HOW TO COMPLETE THIS TASK:
Show each line of the records in which the word "agent" occurs.

### RECORDS FOR THIS TASK

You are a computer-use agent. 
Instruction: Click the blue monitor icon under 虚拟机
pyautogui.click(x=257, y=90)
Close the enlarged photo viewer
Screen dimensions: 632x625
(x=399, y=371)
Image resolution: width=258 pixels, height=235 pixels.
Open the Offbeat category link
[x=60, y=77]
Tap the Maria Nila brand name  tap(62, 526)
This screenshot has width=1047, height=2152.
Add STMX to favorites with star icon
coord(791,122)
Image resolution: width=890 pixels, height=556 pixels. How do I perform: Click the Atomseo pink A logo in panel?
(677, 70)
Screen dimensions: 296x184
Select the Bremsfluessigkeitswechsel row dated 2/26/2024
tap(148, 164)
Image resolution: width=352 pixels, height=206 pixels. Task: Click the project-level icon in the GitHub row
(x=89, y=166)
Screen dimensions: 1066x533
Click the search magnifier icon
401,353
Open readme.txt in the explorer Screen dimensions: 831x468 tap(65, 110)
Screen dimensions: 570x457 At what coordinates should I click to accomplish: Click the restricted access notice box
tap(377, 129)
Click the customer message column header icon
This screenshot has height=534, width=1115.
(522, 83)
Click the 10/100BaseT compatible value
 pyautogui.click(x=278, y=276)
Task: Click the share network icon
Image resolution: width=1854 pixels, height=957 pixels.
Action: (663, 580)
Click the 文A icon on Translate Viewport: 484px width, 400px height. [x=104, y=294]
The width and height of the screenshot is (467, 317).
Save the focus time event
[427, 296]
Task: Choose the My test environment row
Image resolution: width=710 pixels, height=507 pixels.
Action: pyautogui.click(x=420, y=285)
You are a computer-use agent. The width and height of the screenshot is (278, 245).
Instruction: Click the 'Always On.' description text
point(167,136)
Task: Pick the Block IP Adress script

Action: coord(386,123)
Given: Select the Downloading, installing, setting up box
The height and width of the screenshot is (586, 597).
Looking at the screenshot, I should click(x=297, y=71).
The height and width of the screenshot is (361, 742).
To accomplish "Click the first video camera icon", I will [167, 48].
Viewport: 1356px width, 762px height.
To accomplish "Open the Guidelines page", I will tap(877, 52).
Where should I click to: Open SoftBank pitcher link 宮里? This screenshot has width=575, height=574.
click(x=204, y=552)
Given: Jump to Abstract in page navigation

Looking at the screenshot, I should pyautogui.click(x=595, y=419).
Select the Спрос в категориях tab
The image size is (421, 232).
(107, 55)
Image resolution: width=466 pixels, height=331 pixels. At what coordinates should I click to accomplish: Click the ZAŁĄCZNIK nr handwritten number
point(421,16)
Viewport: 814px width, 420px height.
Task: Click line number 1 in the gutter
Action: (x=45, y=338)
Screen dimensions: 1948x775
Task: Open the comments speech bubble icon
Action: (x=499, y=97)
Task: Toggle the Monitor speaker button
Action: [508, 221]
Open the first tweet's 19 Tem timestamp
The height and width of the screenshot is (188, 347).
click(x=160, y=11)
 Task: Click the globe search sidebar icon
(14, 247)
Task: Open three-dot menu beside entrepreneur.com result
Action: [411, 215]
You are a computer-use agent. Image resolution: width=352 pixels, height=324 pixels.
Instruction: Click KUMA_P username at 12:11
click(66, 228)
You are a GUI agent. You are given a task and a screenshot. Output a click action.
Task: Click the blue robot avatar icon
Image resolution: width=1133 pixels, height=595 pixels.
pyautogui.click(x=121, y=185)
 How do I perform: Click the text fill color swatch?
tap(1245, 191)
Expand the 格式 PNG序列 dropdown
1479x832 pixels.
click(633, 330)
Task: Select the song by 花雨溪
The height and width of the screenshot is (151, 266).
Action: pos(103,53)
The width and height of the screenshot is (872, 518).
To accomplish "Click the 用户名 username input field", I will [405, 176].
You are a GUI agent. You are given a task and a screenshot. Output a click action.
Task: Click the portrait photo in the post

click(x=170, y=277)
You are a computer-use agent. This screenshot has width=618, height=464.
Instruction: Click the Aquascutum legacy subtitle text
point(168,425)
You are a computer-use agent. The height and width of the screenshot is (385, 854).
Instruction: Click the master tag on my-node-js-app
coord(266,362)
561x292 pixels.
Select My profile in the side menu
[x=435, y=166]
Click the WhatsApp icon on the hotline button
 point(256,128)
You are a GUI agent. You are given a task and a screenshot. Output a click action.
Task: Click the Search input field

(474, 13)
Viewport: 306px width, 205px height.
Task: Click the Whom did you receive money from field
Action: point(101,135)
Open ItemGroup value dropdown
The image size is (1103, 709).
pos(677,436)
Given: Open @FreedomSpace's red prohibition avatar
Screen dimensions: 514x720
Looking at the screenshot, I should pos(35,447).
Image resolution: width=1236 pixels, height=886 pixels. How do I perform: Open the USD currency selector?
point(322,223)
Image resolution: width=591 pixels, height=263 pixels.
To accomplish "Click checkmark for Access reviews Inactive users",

######

ANSWER TO THIS PROBLEM:
You are a computer-use agent. 
You are a computer-use agent. The width and height of the screenshot is (278, 245).
You are a computer-use agent. Image resolution: width=352 pixels, height=324 pixels.
You are a GUI agent. You are given a task and a screenshot. Output a click action.
You are a GUI agent. You are given a task and a screenshot. Output a click action.
You are a computer-use agent. This screenshot has width=618, height=464.
You are a computer-use agent. The height and width of the screenshot is (385, 854).
You are a GUI agent. You are given a task and a screenshot. Output a click action.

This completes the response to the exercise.